Christie thought he was giving Atlantic City a gift with Revel, but it has not turned out quite as he thought.  Now it serves as a constant reminder of his judgment and adds to his now damaged reputation. He no longer mentions Revel in his speeches; he is on a new track to bring Atlantic City back to glory. His administration is taking over the government of Atlantic City. In the opinion of Christie’s administration, the city’s officials are incapable of fixing the city’s problems. But Christie apparently thinks the state can save the day. That is a tall order as Atlantic City is suffering from Pennsylvania-itis, the same disease that closed Revel and four other casinos since 2015. The city and the casinos have shared the same fate for the last forty years. The city was flush when the casinos were raking in the dough and it is now impoverished as casinos are now dying off one-by-one. The city officials have tried to readjust; during the recession they did what most cities in the country did to restructure, but it was not enough. It was not enough because the casinos continue their downward spiral. Atlantic City is in its tenth year of suffering from Pennsylvania-itis.

However, Chris Christie is trying to usher in a new era. He and his army of saviors are marching in to solve all of the city’s problems. A former U. S. Senator and state attorney general, Jeffrey Chiesa has been given the command. In my mind it is rather like a military government in a defeated country. The planes drop bombs, the artillery levels buildings, the tanks and the foot soldiers follow mopping up. But the army has to move on to new objectives, so an officer is put in charge to maintain control, collect taxes and make certain the enemy does not sneak back under the cover of dark. Christie’s “man-charge” has a slightly different mission; he is tasked with cutting expenses to match revenue. That is quite a challenge as revenue slide has not bottomed out, nor does the bottom seem close.

It is a new era for Atlantic City and its relationship with Chris Christie. In the time of the hurricane, he was the savior of Atlantic City and a potential president. Now he is the supreme commander of an occupying army.
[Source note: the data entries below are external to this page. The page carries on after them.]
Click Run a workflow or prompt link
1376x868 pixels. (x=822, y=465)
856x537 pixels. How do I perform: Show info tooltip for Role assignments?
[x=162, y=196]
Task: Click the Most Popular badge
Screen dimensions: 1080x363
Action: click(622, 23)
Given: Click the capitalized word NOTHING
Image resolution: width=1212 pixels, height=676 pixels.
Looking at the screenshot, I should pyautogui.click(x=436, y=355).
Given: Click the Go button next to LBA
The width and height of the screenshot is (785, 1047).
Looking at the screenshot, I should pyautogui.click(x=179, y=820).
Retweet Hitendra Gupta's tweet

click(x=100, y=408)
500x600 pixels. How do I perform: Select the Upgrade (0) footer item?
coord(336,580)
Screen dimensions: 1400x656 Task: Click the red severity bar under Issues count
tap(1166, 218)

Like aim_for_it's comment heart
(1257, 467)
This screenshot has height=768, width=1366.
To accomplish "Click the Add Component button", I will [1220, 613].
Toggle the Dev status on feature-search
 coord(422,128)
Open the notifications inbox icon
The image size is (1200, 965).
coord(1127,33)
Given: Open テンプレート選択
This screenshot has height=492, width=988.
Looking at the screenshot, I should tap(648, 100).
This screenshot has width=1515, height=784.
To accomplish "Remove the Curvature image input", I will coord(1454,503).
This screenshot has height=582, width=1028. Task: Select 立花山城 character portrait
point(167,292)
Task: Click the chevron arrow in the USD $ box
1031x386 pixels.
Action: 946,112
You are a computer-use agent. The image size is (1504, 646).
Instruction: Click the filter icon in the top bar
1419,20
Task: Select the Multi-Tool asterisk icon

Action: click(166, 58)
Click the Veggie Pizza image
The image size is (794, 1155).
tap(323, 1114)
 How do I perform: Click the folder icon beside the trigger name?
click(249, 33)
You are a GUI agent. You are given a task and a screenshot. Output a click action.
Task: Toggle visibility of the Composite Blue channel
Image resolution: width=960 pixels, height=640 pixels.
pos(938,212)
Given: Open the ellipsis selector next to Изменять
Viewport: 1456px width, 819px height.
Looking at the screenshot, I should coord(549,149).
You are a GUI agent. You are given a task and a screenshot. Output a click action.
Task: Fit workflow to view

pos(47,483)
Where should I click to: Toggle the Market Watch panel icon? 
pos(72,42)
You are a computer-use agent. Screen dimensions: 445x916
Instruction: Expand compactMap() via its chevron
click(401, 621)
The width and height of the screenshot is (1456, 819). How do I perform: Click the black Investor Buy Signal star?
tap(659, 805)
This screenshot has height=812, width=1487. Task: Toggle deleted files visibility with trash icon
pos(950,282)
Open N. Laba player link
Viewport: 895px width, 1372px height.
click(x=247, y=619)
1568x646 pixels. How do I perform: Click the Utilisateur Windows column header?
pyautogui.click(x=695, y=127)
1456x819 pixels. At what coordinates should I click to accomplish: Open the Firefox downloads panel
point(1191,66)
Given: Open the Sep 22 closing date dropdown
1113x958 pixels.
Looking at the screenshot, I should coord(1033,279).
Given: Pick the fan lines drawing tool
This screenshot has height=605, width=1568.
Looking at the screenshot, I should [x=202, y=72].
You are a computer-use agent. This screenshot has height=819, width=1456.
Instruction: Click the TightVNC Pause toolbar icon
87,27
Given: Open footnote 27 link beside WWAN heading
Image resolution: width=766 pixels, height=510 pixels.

Even worse, he endorsed the referendum to add two more casinos in the state outside of Atlantic City; it was a move that had it been successful would surely have been the proverbial straw to break the camel’s back. Today Christie has few friends on the Boardwalk; in fact, he seems to have few friends in his own political party. Christie is quickly becoming a has-been; he is no longer a candidate for president, vice president or cabinet office. He even lost his job leading the transition team. I wonder if he sits up at night dreaming of what might have been, if only the election had been four years ago.

In a year Christie will not be governor of New Jersey as he has reached the term limit. One of the people vying to replace him is promising to unwind the occupation and find another path to save Atlantic City. But by the time voters in New Jersey choose a new governor, conditions will have changed even more. There will be at least three more casinos in the region eating at the edge of Atlantic City. It is all a matter of timing isn’t it? If there was ever hope to preserve Atlantic City’s exalted second place in the casino-resort world, that time has passed. In his exit, Christie simply joins a long line of people who missed the danger signs and waited too long before taking action. But given the dynamic expansion gaming has experienced in the last twenty years, maybe there never was an opportunity to preserve the Atlantic City of the 1980’s. Give Christie his due, he did try.